The Impact of U.S. Stock Buybacks: Theory vs Practice

By Victor Haghani and James White1
ESTIMATED READING TIME: 7 min.

Introduction

U.S. stock buybacks are on track for a record in 2025: estimated at $1.2 trillion according to JP Morgan, with expectations of surpassing $1.8 trillion in coming years [Bloomberg 2025]. This dwarfs new equity issuance through IPOs, secondary offerings and employee stock option grants, and represents 2 – 3% of U.S. equity market capitalization — 50% to 100% more than the annual payout from dividends.

Buybacks raise important questions. Foremost amongst them are whether, and how much, buybacks push up stock prices, and whether they create other distortions relevant to investors and public finances. This article explores these questions by drawing on economic theory and broadly held views of real-world investor behavior.

Central to our analysis is estimating the impact of buybacks assuming investors follow some combination of these three common approaches to asset allocation:

  • fixed-weight,
  • dynamic driven by expected cash-flow, and
  • dynamic driven by past returns (we’ll refer to this group as extrapolators or return-chasers).

Buybacks in theory

Franco Modigliani and Merton Miller laid down some of the cornerstones of modern corporate finance in the late 1950s. The most relevant of the Modigliani-Miller propositions for our purposes is their result that, given certain assumptions, payout policy through dividends and buybacks shouldn’t affect the enterprise value of a firm, which instead should be driven by the firm’s earnings and assets. They and their followers also showed that dividends and buybacks should be exactly equivalent.

These results only strictly hold under a strong set of assumptions, including frictionless and complete markets, rational investor behavior, and neutral tax treatment between dividends and capital gains. These assumptions are clearly not uniformly true in practice, as we’ll discuss below – nonetheless, Modigliani-Miller remains a useful starting point for expectations around the impact of dividends and buybacks.

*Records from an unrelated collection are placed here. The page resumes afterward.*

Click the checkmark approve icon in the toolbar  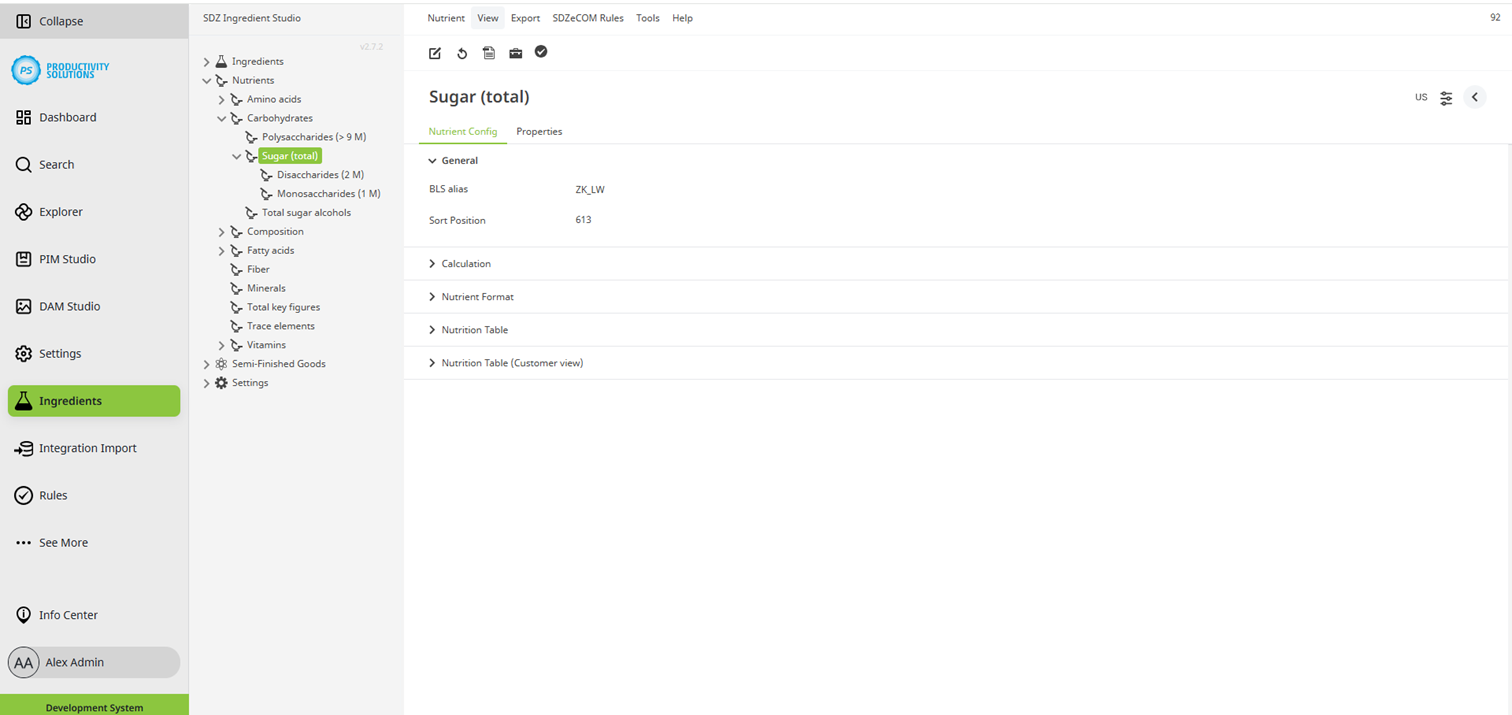point(541,52)
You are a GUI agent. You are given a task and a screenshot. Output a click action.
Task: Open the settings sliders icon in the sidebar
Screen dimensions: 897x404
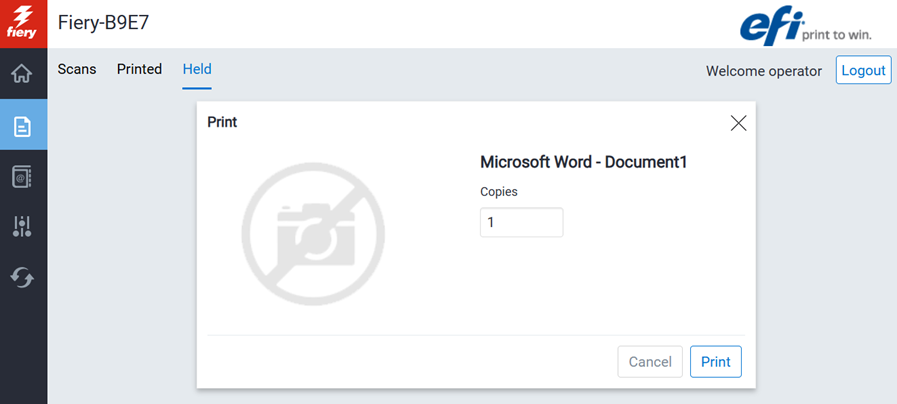coord(22,227)
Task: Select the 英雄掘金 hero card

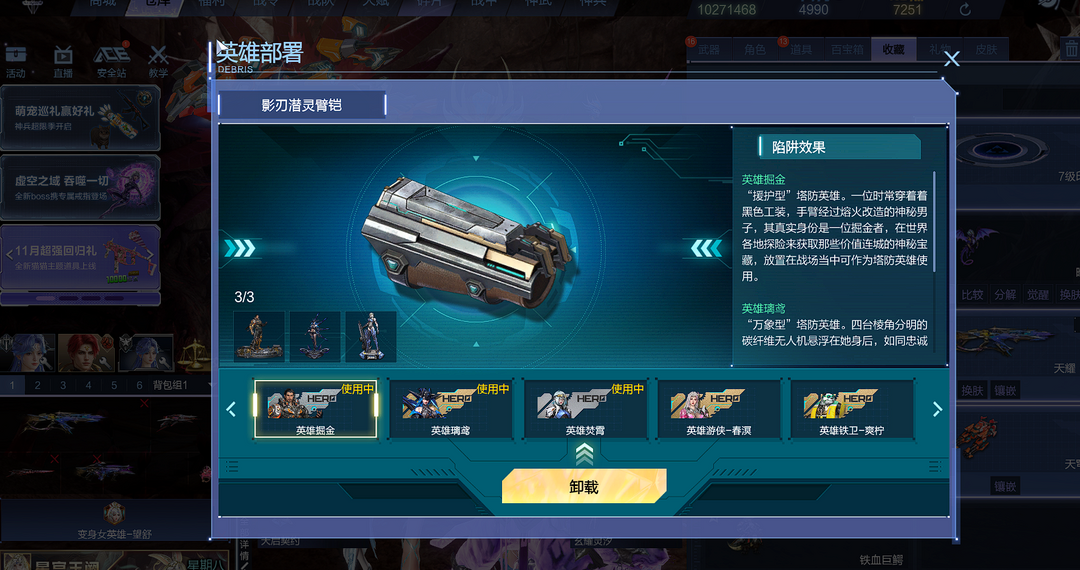Action: point(316,409)
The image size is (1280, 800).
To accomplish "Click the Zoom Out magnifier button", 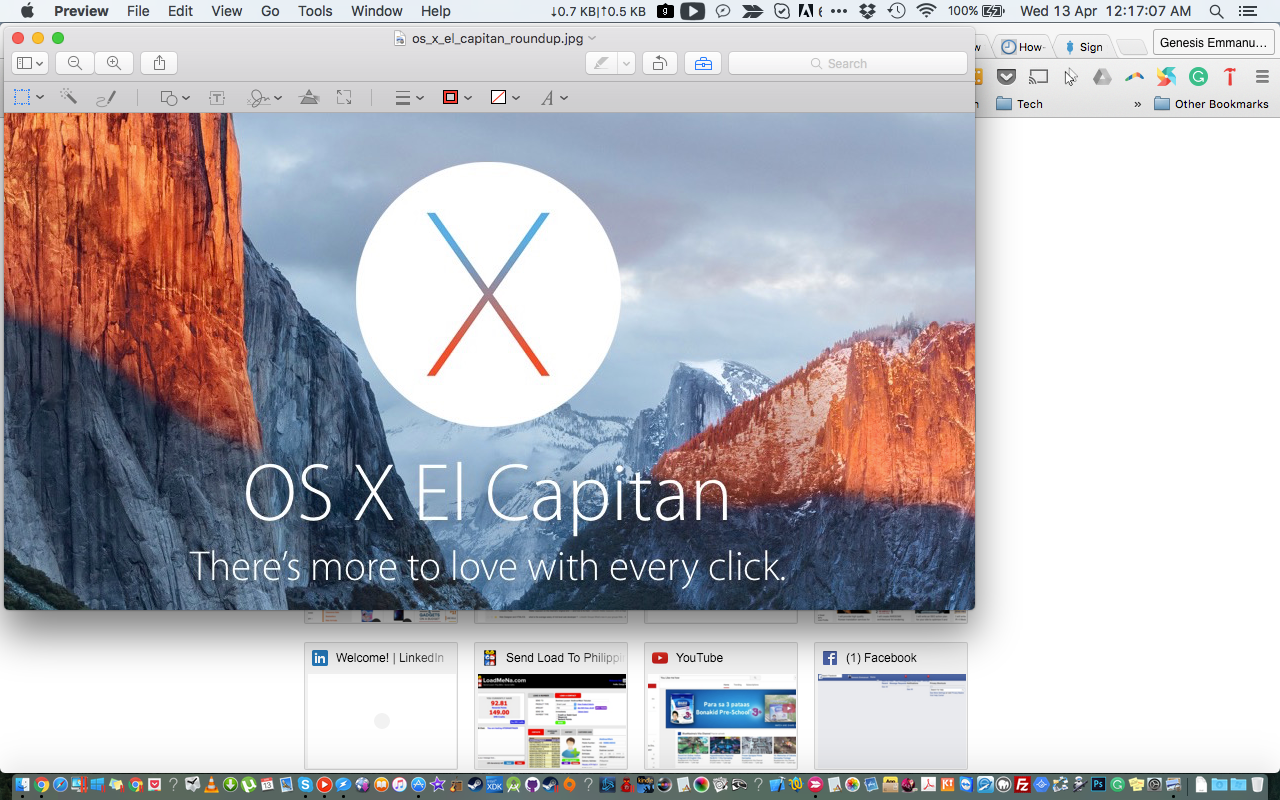I will (x=75, y=63).
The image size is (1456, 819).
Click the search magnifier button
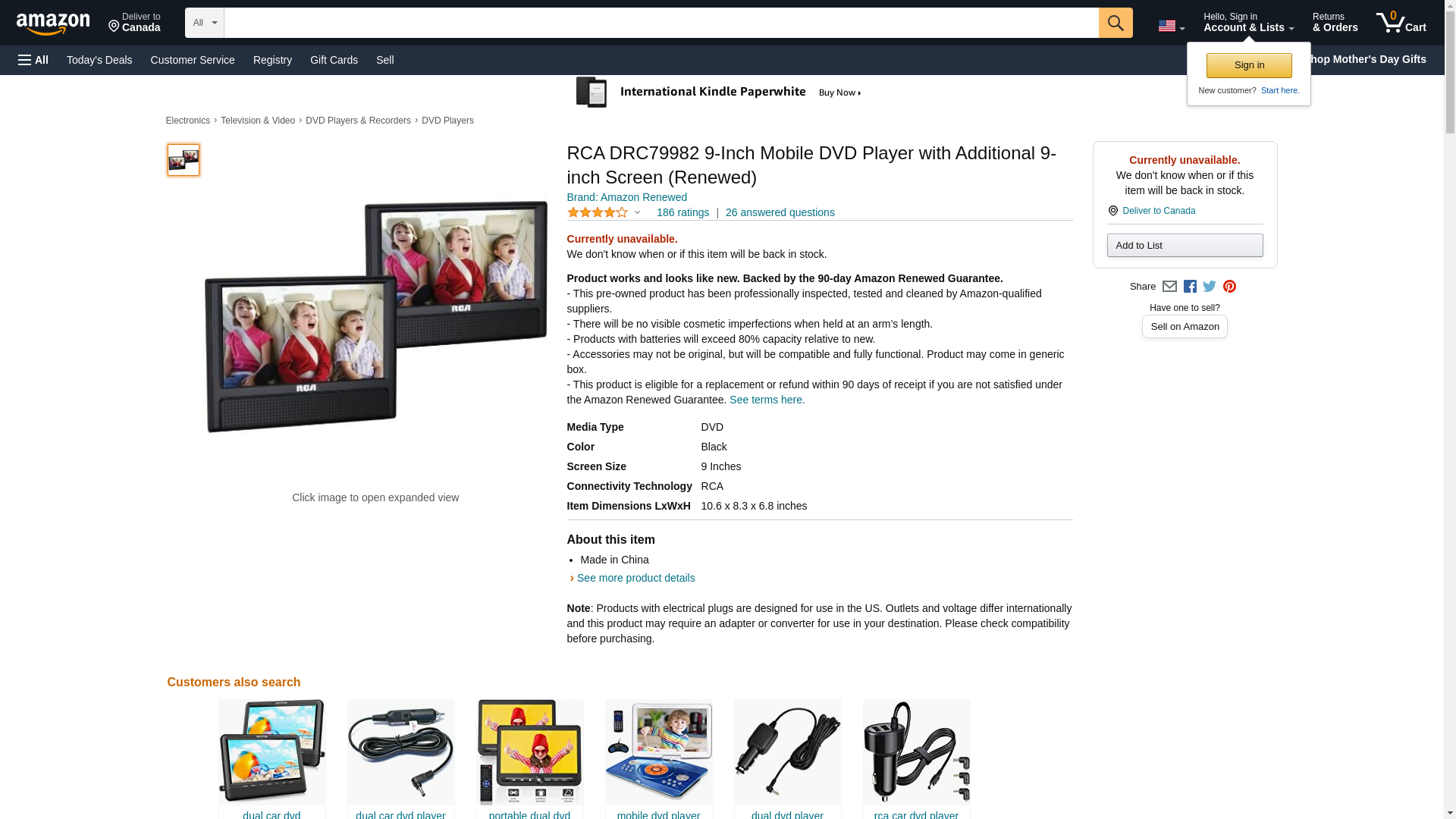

Why executives love buybacks

In practice, executives favor buybacks for several reasons:

  • Flexibility: Executives believe that reducing dividends invites sharp market penalties compared to scaling back the pace of buybacks.
  • Tax efficiency: U.S. taxable investors can defer realizing gains from buybacks, often avoiding taxes altogether through deferral or stepped-up basis treatment. By contrast, dividends face an immediate top marginal rate of 24%. Buybacks are also more tax-efficient for non-US investors, who are subject to 15% – 30% withholding tax on dividends but no tax on capital gains.2
  • Share price support: Although rarely stated explicitly, executives are aware that buybacks can boost stock prices, aligning with incentive structures (i.e. increasing management compensation). In general, executive stock option awards would be worth less if companies returned funds to shareholders by paying higher dividends versus doing share buybacks.3

Market impact of buybacks

As described above, theory suggests that buybacks shouldn’t impact stock prices under the Modigliani-Miller assumptions because, while the count of shares is reduced, the firm also has less cash because of the buybacks and these effects exactly offset each other. In effect, it is assumed that shareholders value companies as a sum of their parts, and in particular that they value cash in the company or in their hands the same.

Empirically, however, there’s strongly suggestive evidence that buybacks do impact stock prices, and there are a number of models which can explain why this might be the case – all of which rely on investors not being fully rational. An important assumption of these models is that, to some extent, if the companies did not buy back their shares, then that cash would either be retained and productively invested by the companies4 or paid out as extra dividends which investors would either consume or keep in a higher allocation to fixed income, rather than reinvest in shares of the companies.

The “endowment effect” is a cognitive bias described in behavioral economics whereby people demand more to give up an owned item than they would be willing to pay to acquire it if they did not own it. In the buyback context, it suggests that investors would accept a lower fraction of equities in their portfolio if cash is returned to shareholders through dividends versus buybacks. Investors are likely to demand a higher price to sell their shares into a buyback than the price they’d be willing to pay to buy new shares with extra dividends.

Given these assumptions, the impact of buybacks on share prices arises from many investors using incomplete heuristics to determine how much of an asset they want to hold. For example, if they want to hold a constant proportional amount of some asset, and the available amount of the asset is reduced, the only way this can be accommodated is for the price of the asset to go up.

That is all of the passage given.